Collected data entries
--------

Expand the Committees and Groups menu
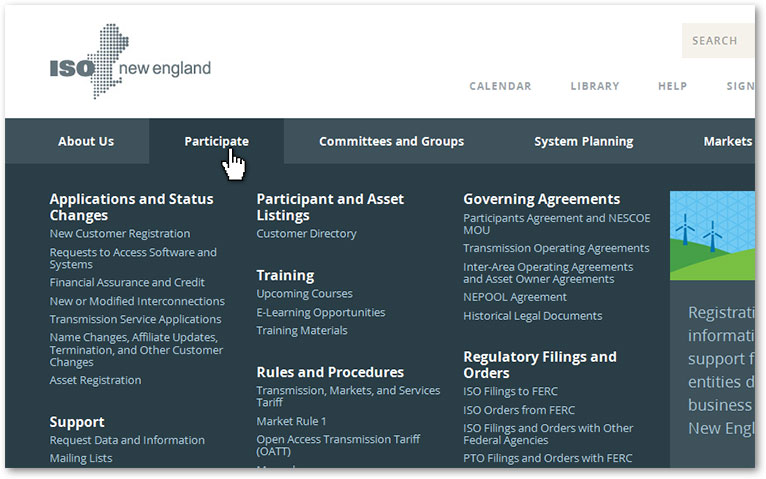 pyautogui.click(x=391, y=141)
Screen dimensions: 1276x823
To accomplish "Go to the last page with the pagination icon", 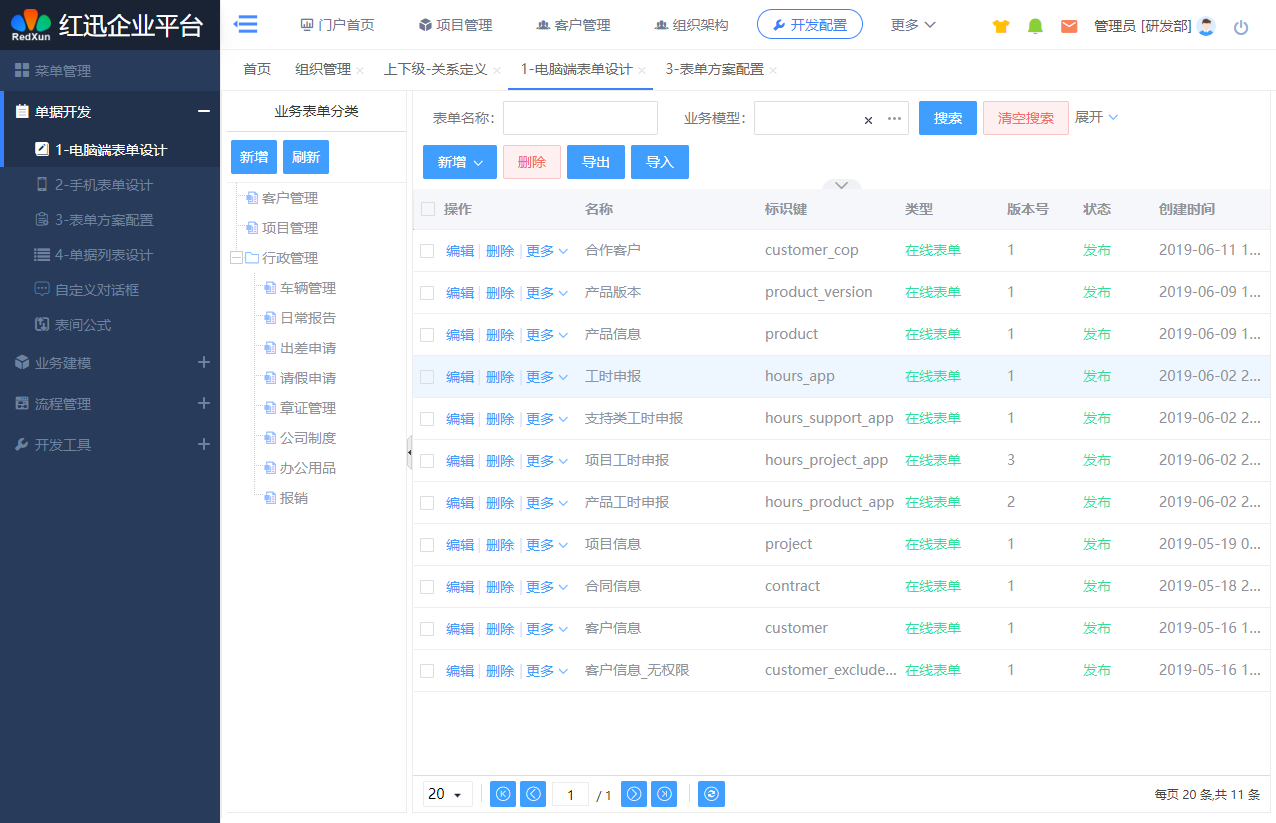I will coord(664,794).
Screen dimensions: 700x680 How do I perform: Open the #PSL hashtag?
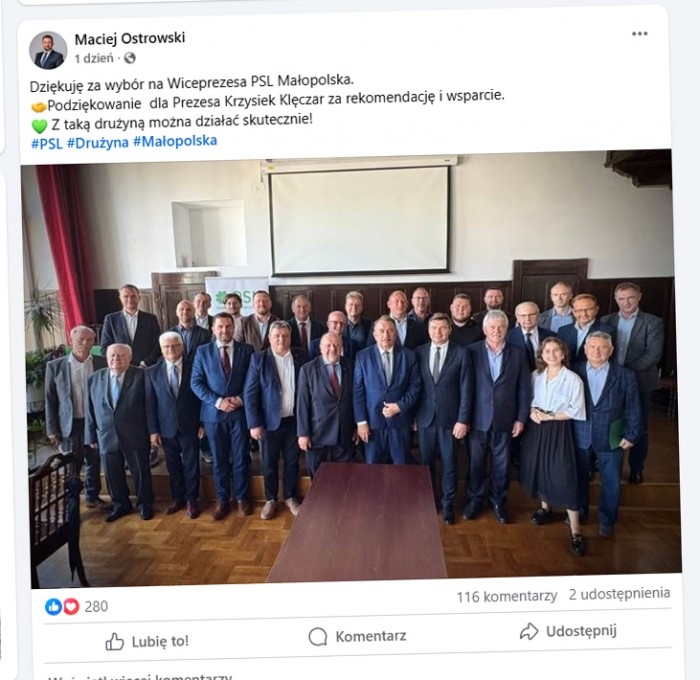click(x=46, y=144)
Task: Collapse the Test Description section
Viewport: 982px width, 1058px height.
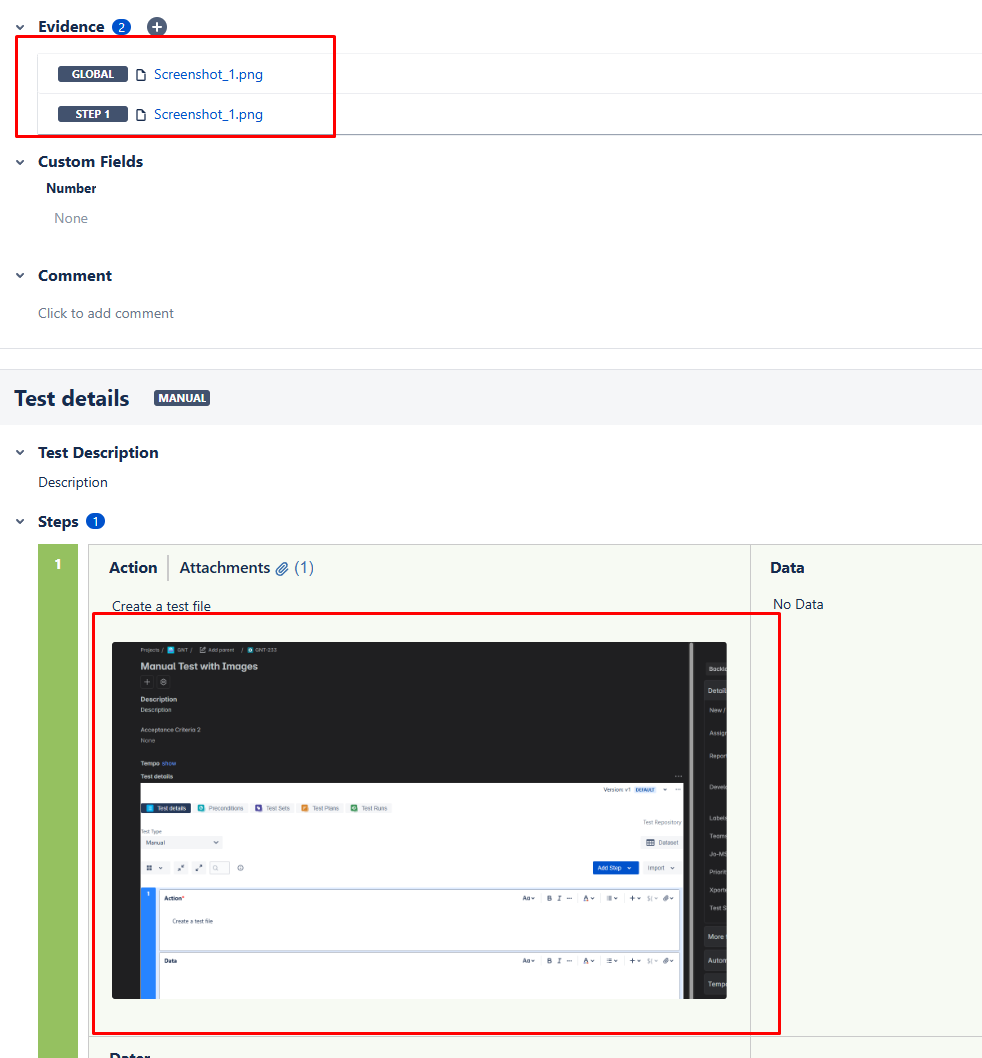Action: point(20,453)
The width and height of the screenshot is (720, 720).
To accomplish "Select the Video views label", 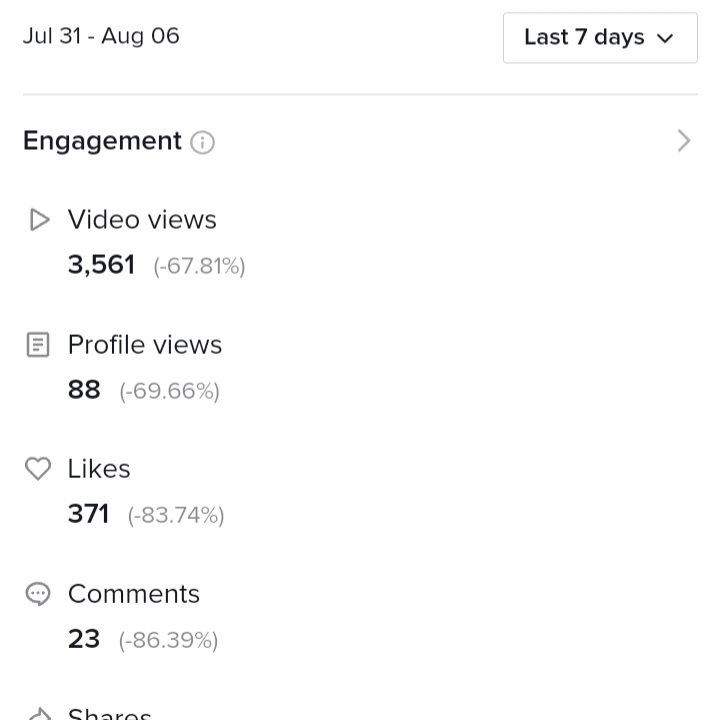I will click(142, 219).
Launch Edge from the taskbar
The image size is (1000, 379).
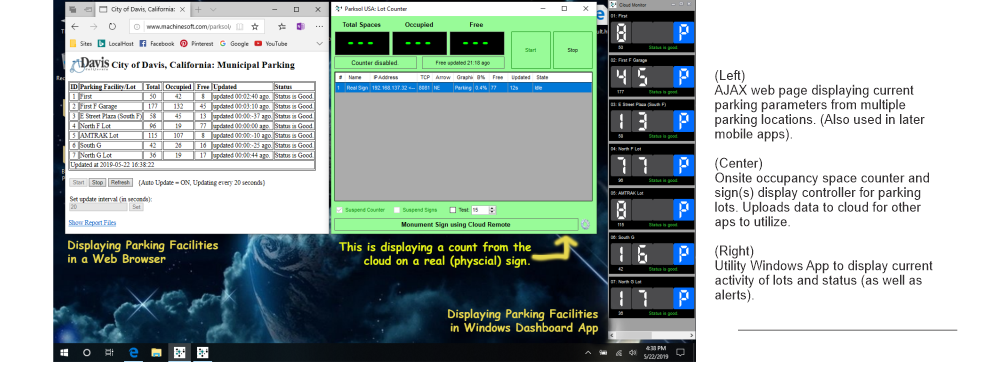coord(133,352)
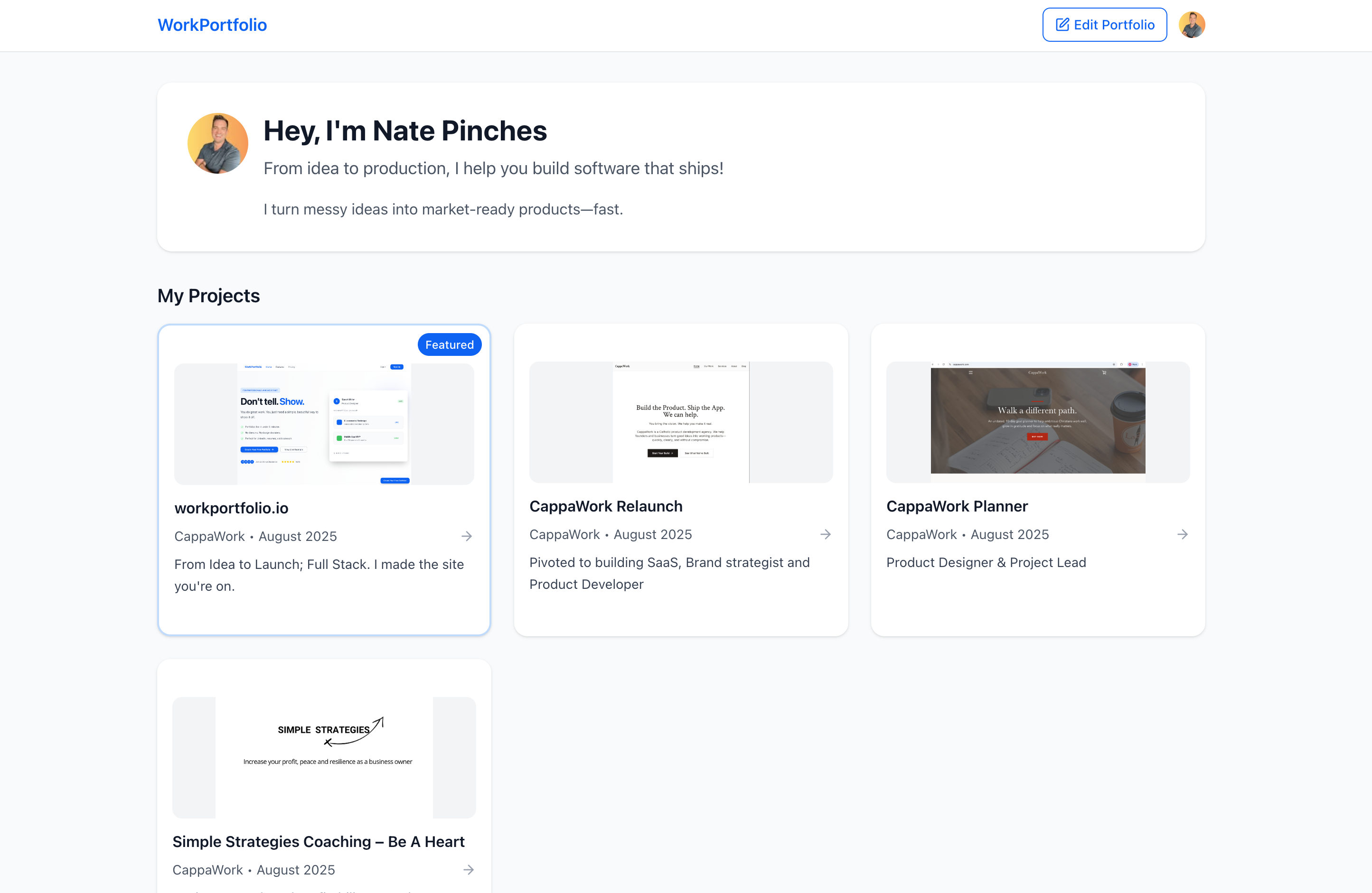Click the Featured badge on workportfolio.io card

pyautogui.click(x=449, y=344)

--------

▶ [Exercise requirements]: Gather each line from the listing above that contains the string "height".

▶ [Output of the task]:
Viewport: 982px width, 1058px height.
The width and height of the screenshot is (720, 720).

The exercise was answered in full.